Начиналось закрытое заседание – обсуждали меры в связи «с нарастанием классовой борьбы» – точнее, грядущие репрессии.
Я вышел из зала вслед за Бухариным и Рыковым. Я видел, как они, жалко оглядываясь по сторонам (понимали, что арестуют сейчас, здесь!), пошли в гардероб получать свои пальто.
Они не ошиблись. У гардероба их уже поджидали крепкие молодые люди в одинаковых костюмах. Наши сотрудники окружили несчастную пару и повели прочь из здания.

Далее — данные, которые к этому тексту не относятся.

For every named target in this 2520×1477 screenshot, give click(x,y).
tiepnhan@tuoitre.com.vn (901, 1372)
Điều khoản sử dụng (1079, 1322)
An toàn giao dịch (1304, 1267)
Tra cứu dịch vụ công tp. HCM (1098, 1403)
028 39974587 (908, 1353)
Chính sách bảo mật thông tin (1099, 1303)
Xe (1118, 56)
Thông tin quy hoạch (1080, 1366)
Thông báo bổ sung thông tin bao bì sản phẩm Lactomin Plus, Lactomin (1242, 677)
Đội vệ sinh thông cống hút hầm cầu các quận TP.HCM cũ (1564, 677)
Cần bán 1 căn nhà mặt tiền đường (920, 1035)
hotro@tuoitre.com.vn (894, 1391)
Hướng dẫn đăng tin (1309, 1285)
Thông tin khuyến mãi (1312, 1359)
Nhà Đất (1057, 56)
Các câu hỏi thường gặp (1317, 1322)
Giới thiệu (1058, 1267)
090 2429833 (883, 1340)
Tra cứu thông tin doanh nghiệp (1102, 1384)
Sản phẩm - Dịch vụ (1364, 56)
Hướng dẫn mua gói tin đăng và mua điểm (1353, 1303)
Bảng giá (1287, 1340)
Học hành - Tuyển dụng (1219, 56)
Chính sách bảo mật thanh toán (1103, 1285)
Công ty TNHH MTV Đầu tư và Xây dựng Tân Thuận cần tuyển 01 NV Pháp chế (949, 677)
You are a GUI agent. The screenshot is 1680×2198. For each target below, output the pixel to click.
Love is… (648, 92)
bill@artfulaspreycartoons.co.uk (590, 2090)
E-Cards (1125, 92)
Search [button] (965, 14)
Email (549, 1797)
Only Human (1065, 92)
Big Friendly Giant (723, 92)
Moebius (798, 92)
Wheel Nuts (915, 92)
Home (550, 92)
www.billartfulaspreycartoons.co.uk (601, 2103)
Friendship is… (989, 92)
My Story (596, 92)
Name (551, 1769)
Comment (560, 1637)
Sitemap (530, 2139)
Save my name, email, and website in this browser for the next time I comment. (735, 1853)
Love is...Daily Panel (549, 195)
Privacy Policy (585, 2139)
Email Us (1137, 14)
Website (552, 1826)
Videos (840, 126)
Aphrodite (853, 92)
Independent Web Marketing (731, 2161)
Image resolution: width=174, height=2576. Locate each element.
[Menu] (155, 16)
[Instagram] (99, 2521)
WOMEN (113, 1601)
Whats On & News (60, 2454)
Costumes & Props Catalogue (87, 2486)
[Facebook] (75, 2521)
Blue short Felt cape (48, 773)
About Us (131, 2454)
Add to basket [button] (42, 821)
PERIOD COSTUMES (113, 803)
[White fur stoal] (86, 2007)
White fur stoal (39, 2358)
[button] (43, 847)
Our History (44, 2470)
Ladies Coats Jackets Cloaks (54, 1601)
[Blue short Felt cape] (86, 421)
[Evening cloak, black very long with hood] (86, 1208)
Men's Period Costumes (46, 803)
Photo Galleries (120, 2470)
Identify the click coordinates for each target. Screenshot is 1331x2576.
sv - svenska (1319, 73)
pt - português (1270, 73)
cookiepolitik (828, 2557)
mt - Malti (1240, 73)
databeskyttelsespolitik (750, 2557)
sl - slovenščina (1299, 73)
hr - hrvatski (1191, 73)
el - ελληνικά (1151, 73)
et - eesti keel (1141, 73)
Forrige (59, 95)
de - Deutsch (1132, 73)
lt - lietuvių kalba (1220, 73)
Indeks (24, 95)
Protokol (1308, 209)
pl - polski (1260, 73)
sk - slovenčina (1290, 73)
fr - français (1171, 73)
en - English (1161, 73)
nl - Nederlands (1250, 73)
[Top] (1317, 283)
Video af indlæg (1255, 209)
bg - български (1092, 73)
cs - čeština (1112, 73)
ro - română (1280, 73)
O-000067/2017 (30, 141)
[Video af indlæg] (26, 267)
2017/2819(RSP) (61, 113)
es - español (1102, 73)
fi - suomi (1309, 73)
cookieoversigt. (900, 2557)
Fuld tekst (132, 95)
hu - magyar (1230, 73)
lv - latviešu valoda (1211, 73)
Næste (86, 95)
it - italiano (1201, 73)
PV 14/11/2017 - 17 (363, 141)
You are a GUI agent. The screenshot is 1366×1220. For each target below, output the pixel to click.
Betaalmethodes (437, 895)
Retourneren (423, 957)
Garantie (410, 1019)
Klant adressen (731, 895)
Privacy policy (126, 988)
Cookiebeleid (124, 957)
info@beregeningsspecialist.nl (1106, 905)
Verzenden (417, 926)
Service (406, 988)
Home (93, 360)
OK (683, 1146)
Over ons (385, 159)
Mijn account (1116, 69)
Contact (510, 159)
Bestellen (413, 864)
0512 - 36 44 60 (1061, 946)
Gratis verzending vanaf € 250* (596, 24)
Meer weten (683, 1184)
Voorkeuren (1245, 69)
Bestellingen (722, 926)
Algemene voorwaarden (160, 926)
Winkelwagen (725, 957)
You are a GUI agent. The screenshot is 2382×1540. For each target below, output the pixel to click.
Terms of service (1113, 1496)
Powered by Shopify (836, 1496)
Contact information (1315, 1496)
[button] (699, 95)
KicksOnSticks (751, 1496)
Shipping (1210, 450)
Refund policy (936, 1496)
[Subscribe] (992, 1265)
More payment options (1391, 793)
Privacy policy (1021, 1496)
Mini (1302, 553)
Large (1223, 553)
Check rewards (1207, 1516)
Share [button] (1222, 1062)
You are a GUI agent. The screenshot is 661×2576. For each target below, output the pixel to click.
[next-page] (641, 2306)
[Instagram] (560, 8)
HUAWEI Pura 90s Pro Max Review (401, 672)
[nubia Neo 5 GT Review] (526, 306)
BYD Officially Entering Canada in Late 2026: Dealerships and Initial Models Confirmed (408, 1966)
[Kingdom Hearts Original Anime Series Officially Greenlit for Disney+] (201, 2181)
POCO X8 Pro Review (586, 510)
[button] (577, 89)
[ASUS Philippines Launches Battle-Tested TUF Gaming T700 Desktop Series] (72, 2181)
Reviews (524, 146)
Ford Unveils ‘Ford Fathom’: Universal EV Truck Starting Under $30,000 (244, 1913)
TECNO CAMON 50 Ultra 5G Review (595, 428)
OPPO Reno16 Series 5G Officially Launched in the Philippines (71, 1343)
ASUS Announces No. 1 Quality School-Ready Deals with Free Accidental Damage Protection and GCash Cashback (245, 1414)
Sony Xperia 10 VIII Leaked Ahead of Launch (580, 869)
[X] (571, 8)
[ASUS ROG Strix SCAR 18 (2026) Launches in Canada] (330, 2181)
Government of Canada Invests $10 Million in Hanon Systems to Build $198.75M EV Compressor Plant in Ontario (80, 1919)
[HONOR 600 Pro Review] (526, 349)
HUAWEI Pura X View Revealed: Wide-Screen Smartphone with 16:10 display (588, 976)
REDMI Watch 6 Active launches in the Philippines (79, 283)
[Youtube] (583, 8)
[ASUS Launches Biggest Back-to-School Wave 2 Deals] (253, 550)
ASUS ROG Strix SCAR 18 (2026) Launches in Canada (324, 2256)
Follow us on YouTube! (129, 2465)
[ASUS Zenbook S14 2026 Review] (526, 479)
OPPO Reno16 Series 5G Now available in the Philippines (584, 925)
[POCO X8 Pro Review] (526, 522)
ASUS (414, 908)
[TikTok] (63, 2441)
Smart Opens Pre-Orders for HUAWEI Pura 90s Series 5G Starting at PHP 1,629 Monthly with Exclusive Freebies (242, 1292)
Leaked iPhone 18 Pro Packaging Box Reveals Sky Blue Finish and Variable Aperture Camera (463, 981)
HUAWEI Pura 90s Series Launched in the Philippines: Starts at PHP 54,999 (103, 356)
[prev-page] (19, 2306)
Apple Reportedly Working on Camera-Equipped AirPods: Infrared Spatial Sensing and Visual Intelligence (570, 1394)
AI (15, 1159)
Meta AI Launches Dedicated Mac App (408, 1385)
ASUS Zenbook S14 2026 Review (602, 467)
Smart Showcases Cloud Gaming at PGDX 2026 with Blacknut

Прямо с Пленума вчерашнего «любимца партии» Бухарчика и вчерашнего Председателя правительства Рыкова в одной машине повезли к нам на Лубянку.
Террор
И началось. Закрутился маховик. У террора есть одна особенность – пущенное колесо крутится всё быстрее и быстрее, его уже не остановить.
Лубянка гудела – воистину потревоженный улей. Всю ночь машины привозили вчерашних неприкасаемых. Одновременно шли допросы и очные ставки в здании ЦК. Там арестованные кремлевские бояре встречались с теми, кто жил пока на свободе в ожидании ареста.
Аресты непрерывно проходили в нашем престижнейшем Доме на набережной, или Доме правительства, как чаще называл его народ. Теперь народный юмор окрестил его «ДОПР» – Дом правительства, или Дом предварительного заключения. Утром, отправляясь на работу, я спускался без лифта и каждый раз видел все новые и новые опломбированные квартиры.